Accuracy problem

Question

Accuracy problem

abolfazlzamanii opened this issue 10 months ago · comments

I am trying to RUN MiniRocket. The accuracy I get is 85% and it is 2% different from your accuracy. I have used the code you provided and defined only 109 UCR datasets for it. You can see the relevant code in the link below. What is the reason for this 2% difference?
https://colab.research.google.com/drive/1YcrWTSF7oNqGeP-C0n-pdi2EzAqYo-_g?usp=sharing

angus924 · Answer 1 · Thu Aug 03 2023 18:53:30 GMT+0800 (China Standard Time)

Hi @abolfazlzamanii, thanks for your question.

What are you referring to specifically? Is '85%' the accuracy on a particular dataset, or mean accuracy over all datasets?

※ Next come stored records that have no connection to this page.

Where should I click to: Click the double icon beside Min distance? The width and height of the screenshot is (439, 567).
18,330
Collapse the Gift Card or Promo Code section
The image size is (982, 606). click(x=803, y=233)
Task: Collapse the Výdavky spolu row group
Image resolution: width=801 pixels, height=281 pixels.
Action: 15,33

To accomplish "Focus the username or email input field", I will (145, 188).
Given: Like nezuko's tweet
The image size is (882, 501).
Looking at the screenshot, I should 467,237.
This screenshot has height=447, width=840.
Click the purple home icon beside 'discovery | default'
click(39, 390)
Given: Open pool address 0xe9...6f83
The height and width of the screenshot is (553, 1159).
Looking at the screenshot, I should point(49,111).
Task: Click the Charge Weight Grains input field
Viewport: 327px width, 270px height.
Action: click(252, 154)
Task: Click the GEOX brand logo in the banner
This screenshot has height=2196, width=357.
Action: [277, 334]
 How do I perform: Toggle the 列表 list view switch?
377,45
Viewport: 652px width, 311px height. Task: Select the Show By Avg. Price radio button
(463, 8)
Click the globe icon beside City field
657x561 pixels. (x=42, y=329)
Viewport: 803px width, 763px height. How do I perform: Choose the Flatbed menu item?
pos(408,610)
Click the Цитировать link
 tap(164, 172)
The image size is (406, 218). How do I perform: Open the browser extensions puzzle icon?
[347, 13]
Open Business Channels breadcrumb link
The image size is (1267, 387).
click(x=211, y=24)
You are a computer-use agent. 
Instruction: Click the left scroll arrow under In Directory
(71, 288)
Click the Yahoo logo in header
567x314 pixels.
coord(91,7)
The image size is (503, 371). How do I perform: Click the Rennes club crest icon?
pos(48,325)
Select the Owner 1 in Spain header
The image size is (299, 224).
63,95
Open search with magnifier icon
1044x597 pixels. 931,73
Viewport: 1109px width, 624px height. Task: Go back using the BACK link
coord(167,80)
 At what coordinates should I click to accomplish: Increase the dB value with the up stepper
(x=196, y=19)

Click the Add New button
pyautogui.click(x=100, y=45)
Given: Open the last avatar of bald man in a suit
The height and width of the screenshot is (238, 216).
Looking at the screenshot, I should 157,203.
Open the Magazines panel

When you say 'your accuracy', what are you referring to? There are a number of results files on the github. The results in results_ucr109_mean.csv represent mean accuracy over 30 resamples of each dataset. The accuracies on different resamples can be quite different. The results in accuracy_ucr109_resamples.csv show the results for each resample separately. If you are just running the method on the original training/test split for each dataset, I would expect the results to match resample 0 (i.e., the first column) in accuracy_ucr109_resamples.csv, as this corresponds to the original training/test split.

abolfazlzamanii · Answer 2 · Thu Aug 03 2023 19:37:12 GMT+0800 (China Standard Time)

I ran the program 5 times for all 109 datasets and got an average accuracy of 85% for all 109 datasets. Then I compared with the values presented in the file (results_ucr109_mean) that the average value of the total vote of 109 datasets was equal to 87%.

angus924 · Answer 3 · Thu Aug 03 2023 20:35:17 GMT+0800 (China Standard Time)

Ok, so as I said the results in results_ucr109_mean.csv are mean results over different resamples of the data. This is not the same as what you have done. If I understand correctly, you have used the original training/test split for each dataset.

The results in the first column of accuracy_ucr109_resamples.csv represent the accuracy of the method on the original training/test split for each dataset. The average of these values ~0.8567. If you ran the method multiple times on this version of the datasets you would get slightly different results, but I would expect the mean accuracy value to be close to this figure.

In other words, the difference is based on the datasets the method has been trained (and tested) on, specifically, whether or not you are using the original training/test splits, or using resamples.